_TO BE DONE_:
Can you write out the records from the line containing "Change connection type TCP через прокси" down through the end of the records, swapping "Toggle" for "Switch" and leaving everything else unchanged?

_PROVIDED MATERIAL_:
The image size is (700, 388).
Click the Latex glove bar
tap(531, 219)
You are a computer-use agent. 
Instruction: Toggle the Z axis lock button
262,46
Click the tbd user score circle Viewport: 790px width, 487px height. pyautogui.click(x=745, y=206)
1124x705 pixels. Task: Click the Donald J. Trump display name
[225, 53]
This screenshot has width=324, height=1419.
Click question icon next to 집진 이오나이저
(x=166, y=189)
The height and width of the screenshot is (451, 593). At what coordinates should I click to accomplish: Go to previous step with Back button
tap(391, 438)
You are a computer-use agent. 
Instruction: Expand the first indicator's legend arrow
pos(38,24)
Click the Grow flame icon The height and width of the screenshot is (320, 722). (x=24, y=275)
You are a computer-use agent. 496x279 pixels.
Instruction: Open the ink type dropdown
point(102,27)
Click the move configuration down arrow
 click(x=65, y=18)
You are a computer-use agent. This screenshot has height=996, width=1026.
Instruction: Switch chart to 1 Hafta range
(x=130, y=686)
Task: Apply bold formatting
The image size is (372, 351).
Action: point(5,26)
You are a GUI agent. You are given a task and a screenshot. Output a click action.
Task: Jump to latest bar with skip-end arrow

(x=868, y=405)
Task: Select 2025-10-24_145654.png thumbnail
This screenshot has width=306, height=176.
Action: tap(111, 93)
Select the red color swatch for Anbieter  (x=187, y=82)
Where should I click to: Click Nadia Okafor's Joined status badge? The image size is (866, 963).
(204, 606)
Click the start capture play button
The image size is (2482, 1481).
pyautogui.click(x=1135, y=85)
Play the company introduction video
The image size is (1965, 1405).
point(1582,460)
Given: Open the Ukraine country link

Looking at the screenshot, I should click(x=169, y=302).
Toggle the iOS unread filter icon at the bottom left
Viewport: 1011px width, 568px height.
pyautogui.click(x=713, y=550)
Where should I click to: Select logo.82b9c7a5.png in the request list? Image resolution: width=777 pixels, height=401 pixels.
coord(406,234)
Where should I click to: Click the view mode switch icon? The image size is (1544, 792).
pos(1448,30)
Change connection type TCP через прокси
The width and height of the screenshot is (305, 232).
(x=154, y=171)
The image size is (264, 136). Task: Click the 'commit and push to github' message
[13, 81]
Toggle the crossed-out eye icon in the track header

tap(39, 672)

_SOLUTION TO THIS PROBLEM_:
Change connection type TCP через прокси
The width and height of the screenshot is (305, 232).
(x=154, y=171)
The image size is (264, 136). Task: Click the 'commit and push to github' message
[13, 81]
Switch the crossed-out eye icon in the track header

tap(39, 672)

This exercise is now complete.